§ TASK STATEMENT
Restate the data exactly as given and keep the pictures out.

-------- MATERIAL TO PROCESS --------

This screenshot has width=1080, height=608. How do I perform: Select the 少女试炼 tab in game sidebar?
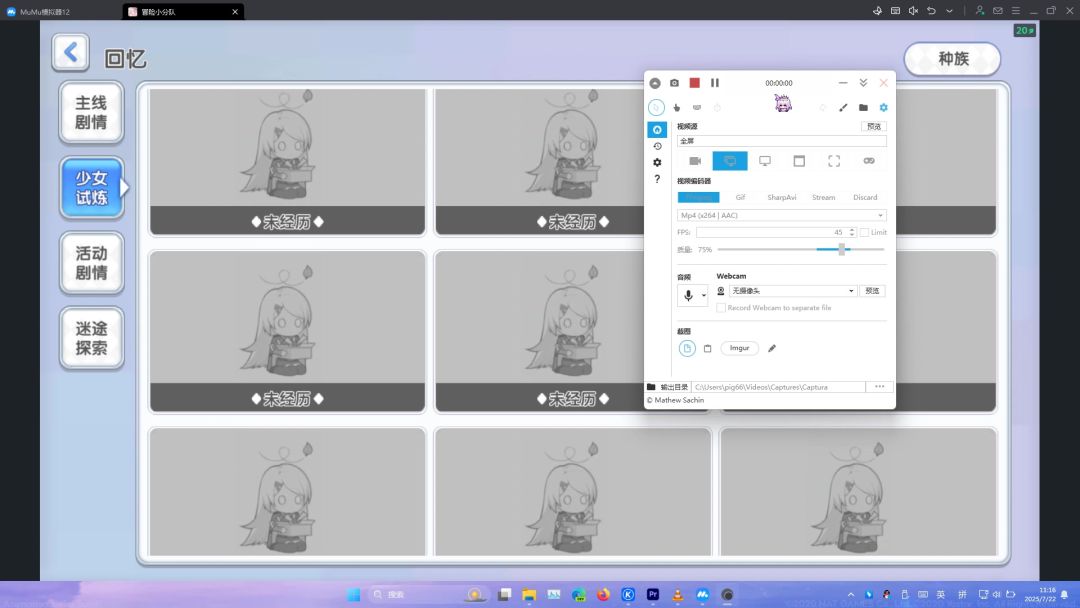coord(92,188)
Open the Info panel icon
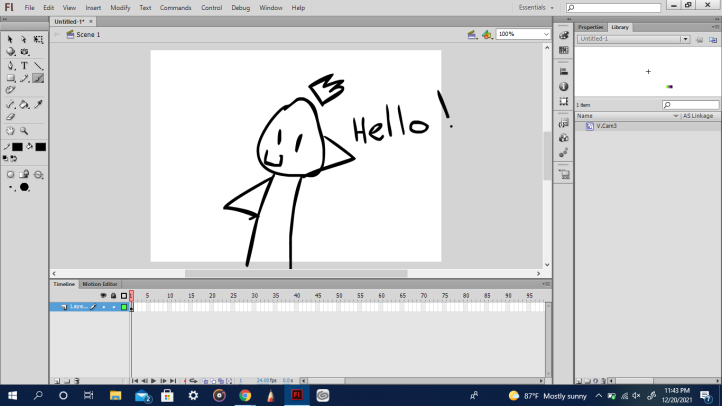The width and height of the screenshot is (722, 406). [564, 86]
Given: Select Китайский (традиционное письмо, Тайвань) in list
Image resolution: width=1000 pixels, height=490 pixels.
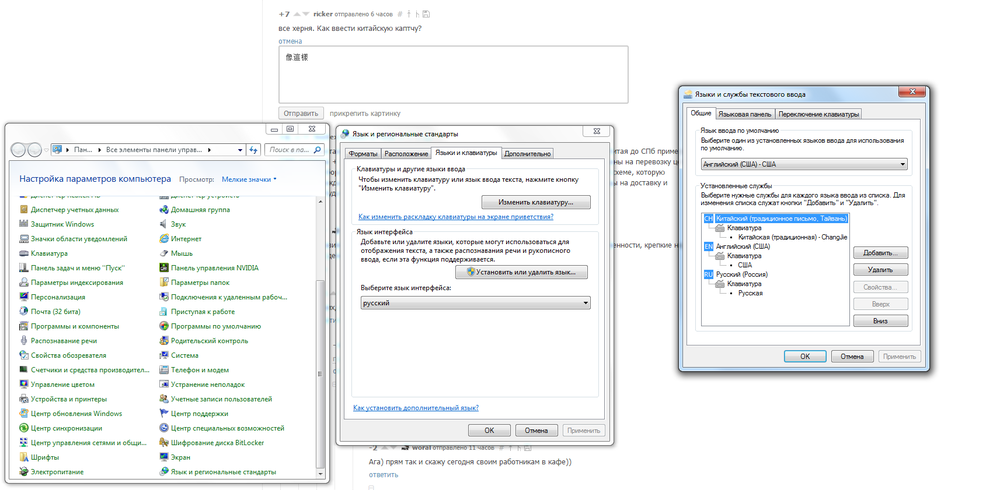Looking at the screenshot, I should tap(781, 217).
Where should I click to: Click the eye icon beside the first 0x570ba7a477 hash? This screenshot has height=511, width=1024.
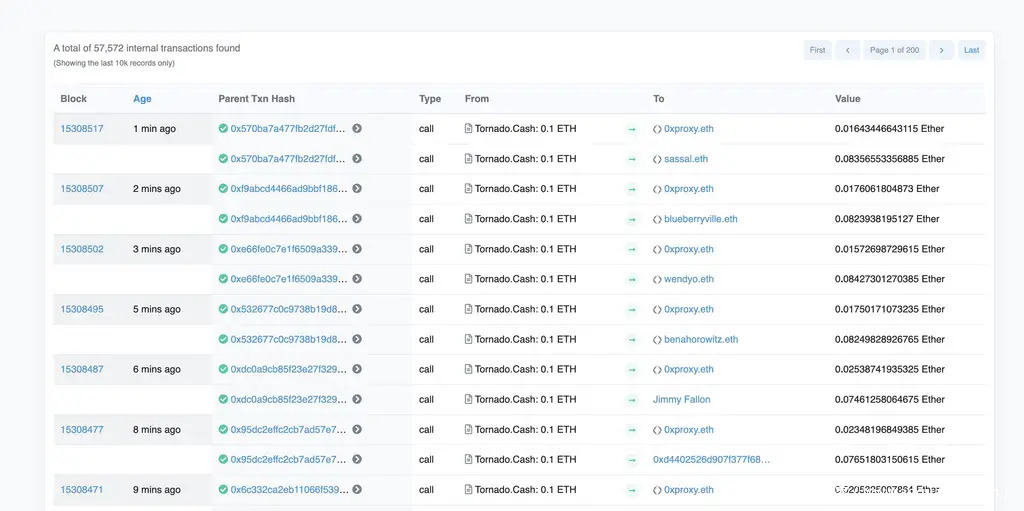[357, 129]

--------

§ RESPONSE AREA
This screenshot has width=1080, height=608. How do I perform: Select the 少女试炼 tab in game sidebar?
coord(92,188)
Open the Info panel icon
The width and height of the screenshot is (722, 406). [564, 86]
Given: Select Китайский (традиционное письмо, Тайвань) in list
Image resolution: width=1000 pixels, height=490 pixels.
Looking at the screenshot, I should tap(781, 217).
Where should I click to: Click the eye icon beside the first 0x570ba7a477 hash? This screenshot has height=511, width=1024.
[357, 129]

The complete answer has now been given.